O relatório do AquaCerrado aponta coliformes totais em todas as amostras, indicando contaminação fecal generalizada. Em quatro pontos, foi detectada Escherichia coli, o que sugere poluição recente por esgoto doméstico. Os níveis mais altos ocorreram em trechos próximos à zona urbana e à ETE, evidenciando falhas no processo de depuração.
Também foi detectada a presença de agrotóxico 2,4-D acima do limite legal — substância associada a riscos neurológicos e renais. O laudo ainda destacou bactérias heterotróficas, indicativas de acúmulo de matéria orgânica e deficiências no tratamento.
“Mesmo pequenas quantidades de coliformes termotolerantes já são sinal de contaminação e representam risco à saúde”, destaca o relatório.
Espuma e índices fora do padrão
O relatório da Semad foi produzido após denúncia sobre formação de espuma no córrego. A fiscalização, realizada em 15 de setembro, incluiu quatro pontos de coleta — antes e depois do lançamento da ETE, além de amostras do esgoto bruto e do efluente tratado.
O documento confirmou a presença de espuma no ponto de lançamento e valores acima do permitido para E. coli e Demanda Bioquímica de Oxigênio (DBO), indicador do nível de matéria orgânica na água.
Segundo a análise, a DBO foi quatro vezes superior ao limite legal, demonstrando sobrecarga de poluição.
Os técnicos ressaltam que o problema é agravado pela estiagem, quando o córrego tem menor capacidade de recuperação natural, e alertam para riscos à fauna aquática, à qualidade da água e à saúde da população.
Na conclusão, a Semad aponta “não conformidade nos lançamentos da ETE operada pela Saneago”, em desacordo com padrões ambientais. O laudo destaca que podem existir outras fontes de contaminação, mas cobra ação imediata da companhia e acompanhamento rigoroso da secretaria para evitar agravamento da situação.
O que diz a Saneago
Em nota enviada ao Jornal O Hoje, a Saneago afirmou que não utiliza acrilamida no processo de tratamento de esgoto em Bela Vista de Goiás. Segundo a empresa, o sistema local funciona por lagoas de estabilização, que utilizam processos biológicos naturais — como a ação de microrganismos, algas e luz solar — para decompor a matéria orgânica de forma “eficiente, econômica e sustentável”.
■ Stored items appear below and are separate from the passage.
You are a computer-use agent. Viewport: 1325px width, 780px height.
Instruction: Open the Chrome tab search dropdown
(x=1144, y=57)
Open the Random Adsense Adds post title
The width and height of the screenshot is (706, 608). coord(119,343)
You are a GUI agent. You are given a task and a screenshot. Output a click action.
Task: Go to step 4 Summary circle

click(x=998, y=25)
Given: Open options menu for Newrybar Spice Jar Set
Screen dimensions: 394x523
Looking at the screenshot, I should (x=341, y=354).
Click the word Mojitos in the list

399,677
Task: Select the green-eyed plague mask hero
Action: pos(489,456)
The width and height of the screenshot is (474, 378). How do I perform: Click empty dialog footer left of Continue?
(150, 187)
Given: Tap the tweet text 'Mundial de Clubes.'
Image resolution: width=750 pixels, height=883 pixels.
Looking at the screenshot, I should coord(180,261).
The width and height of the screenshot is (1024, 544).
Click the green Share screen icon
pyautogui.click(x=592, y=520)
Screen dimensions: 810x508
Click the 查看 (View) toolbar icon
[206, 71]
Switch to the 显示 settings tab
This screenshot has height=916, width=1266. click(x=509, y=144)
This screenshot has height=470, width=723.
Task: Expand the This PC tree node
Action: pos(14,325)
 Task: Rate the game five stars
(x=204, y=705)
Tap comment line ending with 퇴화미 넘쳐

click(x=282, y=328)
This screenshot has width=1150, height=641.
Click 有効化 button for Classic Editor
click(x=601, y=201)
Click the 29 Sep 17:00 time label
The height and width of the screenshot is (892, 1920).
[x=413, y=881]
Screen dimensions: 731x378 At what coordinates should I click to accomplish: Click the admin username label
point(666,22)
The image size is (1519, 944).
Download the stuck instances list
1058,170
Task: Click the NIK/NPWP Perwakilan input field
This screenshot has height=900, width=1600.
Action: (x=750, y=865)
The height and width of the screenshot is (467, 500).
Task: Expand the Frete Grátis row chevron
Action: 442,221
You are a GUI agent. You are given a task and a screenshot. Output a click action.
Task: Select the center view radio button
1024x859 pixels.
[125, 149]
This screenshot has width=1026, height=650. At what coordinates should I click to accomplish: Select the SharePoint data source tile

A companhia ressaltou que o parâmetro “acrilamida” não é exigido para análise da qualidade do efluente tratado nem do corpo receptor, na classe em que o Córrego Sussuapara se enquadra.
De acordo com a Saneago, os resultados a montante (antes) do lançamento foram superiores aos de jusante (depois), o que indicaria ausência de relação direta entre a ETE e a substância identificada, além de sugerir fontes de poluição difusa.
A empresa informou que a ETE opera “dentro dos parâmetros estabelecidos pelos órgãos ambientais”, com monitoramento contínuo da qualidade do efluente bruto e tratado. Também afirmou que realiza análises periódicas do córrego antes e depois do ponto de lançamento, e que os resultados “demonstram que o corpo hídrico possui capacidade de absorver o efluente tratado sem causar impacto significativo”.